» Exercise
Can you convert the listing below, from its first line through the line that contains "Action: (275, 831)", into a Markdown table with the columns Row and Listing line, numbering each row and skipping blank lines?

Stored entries
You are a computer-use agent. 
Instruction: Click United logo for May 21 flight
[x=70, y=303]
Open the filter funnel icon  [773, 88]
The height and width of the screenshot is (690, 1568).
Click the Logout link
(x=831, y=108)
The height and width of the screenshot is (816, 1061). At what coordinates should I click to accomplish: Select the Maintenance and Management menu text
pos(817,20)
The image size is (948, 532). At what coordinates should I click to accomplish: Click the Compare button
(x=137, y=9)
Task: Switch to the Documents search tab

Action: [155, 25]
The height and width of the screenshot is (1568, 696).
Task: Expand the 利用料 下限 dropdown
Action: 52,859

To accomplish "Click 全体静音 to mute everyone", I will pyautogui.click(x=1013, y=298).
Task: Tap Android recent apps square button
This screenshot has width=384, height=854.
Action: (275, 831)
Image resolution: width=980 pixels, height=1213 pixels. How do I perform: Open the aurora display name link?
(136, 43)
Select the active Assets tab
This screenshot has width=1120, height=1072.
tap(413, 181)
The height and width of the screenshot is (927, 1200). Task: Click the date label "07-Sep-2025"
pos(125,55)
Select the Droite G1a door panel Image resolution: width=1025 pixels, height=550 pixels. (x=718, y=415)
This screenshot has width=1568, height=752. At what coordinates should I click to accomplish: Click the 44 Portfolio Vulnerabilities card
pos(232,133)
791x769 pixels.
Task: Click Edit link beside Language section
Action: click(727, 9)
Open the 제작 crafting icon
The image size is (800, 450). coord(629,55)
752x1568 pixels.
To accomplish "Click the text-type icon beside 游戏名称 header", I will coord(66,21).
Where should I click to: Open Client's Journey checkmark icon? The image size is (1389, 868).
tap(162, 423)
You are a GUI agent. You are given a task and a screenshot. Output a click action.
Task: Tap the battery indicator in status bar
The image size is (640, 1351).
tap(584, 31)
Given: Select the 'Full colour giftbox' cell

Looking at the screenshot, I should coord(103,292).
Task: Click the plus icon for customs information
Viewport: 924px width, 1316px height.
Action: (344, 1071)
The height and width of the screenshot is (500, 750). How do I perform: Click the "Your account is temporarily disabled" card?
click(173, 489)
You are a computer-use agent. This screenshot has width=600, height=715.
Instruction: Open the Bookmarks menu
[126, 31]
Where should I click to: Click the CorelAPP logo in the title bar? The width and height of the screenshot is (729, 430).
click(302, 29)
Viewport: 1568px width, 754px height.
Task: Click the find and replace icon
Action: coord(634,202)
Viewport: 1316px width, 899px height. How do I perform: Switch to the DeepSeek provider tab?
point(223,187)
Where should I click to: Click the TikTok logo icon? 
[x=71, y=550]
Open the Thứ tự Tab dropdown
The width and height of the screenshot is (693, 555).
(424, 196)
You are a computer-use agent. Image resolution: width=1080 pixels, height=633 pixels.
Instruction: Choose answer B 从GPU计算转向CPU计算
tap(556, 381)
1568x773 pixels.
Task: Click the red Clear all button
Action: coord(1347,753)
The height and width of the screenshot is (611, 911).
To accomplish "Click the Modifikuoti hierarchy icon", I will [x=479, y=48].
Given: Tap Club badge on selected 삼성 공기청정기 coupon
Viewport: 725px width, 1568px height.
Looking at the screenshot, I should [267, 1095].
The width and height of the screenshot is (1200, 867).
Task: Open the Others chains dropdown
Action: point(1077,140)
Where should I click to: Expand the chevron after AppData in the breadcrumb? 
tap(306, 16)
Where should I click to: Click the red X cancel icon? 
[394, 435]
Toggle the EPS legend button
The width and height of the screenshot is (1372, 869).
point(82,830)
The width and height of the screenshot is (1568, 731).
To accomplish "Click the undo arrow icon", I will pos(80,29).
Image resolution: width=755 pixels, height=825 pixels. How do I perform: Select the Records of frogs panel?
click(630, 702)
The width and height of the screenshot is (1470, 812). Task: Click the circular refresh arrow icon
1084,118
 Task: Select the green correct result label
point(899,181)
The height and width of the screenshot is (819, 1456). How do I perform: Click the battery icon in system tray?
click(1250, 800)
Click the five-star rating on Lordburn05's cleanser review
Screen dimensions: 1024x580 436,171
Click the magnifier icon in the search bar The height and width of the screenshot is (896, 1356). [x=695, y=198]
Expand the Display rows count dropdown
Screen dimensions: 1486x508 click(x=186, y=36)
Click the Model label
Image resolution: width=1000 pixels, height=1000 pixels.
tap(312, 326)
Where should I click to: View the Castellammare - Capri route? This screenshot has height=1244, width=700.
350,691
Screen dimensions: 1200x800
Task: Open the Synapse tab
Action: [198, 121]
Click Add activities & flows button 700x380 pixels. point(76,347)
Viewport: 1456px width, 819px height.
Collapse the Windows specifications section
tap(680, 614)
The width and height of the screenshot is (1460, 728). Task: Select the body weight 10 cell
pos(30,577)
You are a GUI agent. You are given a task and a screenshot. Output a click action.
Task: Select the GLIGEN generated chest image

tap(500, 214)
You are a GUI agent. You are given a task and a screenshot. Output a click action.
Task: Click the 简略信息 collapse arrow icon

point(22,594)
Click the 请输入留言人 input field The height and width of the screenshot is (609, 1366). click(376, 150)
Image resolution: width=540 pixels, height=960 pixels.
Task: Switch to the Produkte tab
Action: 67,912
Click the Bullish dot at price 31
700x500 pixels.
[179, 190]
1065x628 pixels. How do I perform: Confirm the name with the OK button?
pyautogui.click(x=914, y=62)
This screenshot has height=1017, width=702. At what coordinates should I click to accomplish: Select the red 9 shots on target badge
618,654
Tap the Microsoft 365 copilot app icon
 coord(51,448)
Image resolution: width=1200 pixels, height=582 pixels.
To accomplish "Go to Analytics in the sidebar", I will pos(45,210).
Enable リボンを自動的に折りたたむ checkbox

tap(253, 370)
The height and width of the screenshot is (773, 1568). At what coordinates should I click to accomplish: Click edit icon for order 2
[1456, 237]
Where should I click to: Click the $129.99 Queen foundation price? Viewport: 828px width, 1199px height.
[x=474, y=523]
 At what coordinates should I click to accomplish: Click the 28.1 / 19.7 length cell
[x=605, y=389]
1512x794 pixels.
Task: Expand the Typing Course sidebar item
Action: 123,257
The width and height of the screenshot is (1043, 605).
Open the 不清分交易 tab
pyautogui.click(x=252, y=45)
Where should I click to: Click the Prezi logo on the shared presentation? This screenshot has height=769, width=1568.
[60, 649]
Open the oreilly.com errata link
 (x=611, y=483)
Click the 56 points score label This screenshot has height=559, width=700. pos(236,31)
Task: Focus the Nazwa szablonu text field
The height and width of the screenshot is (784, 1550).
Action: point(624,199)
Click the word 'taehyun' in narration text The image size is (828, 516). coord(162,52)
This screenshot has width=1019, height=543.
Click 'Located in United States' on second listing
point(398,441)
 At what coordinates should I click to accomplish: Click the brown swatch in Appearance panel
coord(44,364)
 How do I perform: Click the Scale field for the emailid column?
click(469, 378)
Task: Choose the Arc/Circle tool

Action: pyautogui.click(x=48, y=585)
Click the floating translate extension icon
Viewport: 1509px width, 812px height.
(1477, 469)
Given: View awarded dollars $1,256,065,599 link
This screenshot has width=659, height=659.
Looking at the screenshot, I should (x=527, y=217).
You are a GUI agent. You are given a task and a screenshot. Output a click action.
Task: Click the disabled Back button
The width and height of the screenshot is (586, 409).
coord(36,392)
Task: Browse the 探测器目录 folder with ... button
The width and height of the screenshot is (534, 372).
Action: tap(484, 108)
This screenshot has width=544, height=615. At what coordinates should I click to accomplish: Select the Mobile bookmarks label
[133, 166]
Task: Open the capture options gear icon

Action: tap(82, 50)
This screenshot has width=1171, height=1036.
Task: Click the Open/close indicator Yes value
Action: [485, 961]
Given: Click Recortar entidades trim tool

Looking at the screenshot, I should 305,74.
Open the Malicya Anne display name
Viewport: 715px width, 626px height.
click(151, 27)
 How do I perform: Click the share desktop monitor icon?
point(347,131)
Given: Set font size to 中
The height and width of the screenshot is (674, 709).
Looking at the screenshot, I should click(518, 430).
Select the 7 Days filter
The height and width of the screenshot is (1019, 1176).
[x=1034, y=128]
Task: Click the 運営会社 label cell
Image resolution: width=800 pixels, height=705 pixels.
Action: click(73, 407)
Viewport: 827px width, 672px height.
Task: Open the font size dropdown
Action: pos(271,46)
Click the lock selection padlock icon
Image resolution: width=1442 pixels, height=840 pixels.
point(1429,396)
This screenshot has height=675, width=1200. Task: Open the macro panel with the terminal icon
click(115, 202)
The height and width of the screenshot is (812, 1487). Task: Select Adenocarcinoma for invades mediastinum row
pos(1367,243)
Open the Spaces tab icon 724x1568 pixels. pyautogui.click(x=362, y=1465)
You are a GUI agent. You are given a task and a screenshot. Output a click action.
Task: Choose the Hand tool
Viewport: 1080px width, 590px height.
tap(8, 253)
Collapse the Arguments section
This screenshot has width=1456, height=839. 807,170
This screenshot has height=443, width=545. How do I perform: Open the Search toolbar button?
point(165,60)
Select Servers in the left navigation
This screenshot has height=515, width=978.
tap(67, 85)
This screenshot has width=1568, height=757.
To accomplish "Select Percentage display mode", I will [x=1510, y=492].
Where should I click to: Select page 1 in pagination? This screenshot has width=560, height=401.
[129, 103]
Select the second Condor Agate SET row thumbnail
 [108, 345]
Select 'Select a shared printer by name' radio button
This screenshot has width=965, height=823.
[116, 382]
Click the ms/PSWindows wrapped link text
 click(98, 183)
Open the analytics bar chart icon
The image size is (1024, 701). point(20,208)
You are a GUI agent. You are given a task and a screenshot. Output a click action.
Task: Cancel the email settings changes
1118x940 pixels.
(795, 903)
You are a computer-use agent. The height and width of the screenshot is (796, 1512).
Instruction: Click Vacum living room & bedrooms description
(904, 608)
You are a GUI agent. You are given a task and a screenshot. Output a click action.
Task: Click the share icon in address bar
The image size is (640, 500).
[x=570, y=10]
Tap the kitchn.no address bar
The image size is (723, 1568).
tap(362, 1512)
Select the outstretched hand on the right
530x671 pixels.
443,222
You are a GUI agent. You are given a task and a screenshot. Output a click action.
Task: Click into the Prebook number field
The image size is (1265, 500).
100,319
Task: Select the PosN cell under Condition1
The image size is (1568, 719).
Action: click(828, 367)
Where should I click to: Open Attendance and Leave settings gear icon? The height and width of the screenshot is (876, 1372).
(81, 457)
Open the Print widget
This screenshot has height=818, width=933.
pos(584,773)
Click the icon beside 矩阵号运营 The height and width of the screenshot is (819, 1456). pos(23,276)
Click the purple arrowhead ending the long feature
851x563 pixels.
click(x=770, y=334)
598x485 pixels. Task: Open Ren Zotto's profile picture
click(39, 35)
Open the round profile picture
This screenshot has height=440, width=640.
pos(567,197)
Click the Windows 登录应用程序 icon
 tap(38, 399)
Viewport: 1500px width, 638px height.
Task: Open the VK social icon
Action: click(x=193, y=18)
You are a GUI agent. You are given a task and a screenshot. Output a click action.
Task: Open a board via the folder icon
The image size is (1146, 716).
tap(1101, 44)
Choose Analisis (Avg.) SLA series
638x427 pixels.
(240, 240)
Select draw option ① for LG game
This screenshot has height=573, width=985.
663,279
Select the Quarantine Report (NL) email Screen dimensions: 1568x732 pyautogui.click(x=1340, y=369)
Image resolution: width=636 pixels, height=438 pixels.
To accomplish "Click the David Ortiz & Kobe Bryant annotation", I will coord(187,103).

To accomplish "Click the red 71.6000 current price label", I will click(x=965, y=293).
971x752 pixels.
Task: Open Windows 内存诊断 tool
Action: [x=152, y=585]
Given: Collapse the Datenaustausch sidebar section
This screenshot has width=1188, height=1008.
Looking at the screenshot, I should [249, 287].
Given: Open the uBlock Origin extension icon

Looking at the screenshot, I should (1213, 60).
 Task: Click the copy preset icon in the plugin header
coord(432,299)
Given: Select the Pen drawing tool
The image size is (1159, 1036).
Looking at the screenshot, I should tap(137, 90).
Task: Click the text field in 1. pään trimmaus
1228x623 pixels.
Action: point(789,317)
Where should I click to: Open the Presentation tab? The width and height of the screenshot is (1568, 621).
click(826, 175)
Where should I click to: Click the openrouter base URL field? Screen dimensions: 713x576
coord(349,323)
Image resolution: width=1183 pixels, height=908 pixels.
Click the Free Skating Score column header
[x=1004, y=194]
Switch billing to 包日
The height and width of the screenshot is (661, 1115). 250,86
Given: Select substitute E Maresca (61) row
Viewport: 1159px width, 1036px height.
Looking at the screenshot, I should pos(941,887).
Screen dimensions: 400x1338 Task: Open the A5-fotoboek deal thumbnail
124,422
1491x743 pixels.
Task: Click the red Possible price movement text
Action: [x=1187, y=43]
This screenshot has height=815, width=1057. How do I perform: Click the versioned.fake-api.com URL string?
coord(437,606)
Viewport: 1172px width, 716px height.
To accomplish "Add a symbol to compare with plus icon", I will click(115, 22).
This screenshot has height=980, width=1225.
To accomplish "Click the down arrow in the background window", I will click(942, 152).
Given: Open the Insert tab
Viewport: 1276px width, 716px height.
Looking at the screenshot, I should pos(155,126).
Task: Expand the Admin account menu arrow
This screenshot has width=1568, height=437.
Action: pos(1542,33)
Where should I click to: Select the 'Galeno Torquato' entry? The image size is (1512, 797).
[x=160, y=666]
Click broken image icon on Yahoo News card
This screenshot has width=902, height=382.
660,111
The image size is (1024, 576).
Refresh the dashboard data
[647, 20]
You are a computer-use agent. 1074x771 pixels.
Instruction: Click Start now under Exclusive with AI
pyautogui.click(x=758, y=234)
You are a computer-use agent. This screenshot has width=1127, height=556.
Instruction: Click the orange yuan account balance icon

» Answer for the task
| Row | Listing line |
|---|---|
| 1 | You are a computer-use agent.  |
| 2 | Instruction: Click United logo for May 21 flight |
| 3 | [x=70, y=303] |
| 4 | Open the filter funnel icon  [773, 88] |
| 5 | The height and width of the screenshot is (690, 1568). |
| 6 | Click the Logout link |
| 7 | (x=831, y=108) |
| 8 | The height and width of the screenshot is (816, 1061). At what coordinates should I click to accomplish: Select the Maintenance and Management menu text |
| 9 | pos(817,20) |
| 10 | The image size is (948, 532). At what coordinates should I click to accomplish: Click the Compare button |
| 11 | (x=137, y=9) |
| 12 | Task: Switch to the Documents search tab |
| 13 | Action: [155, 25] |
| 14 | The height and width of the screenshot is (1568, 696). |
| 15 | Task: Expand the 利用料 下限 dropdown |
| 16 | Action: 52,859 |
| 17 | To accomplish "Click 全体静音 to mute everyone", I will pyautogui.click(x=1013, y=298). |
| 18 | Task: Tap Android recent apps square button |
| 19 | This screenshot has width=384, height=854. |
| 20 | Action: (275, 831) |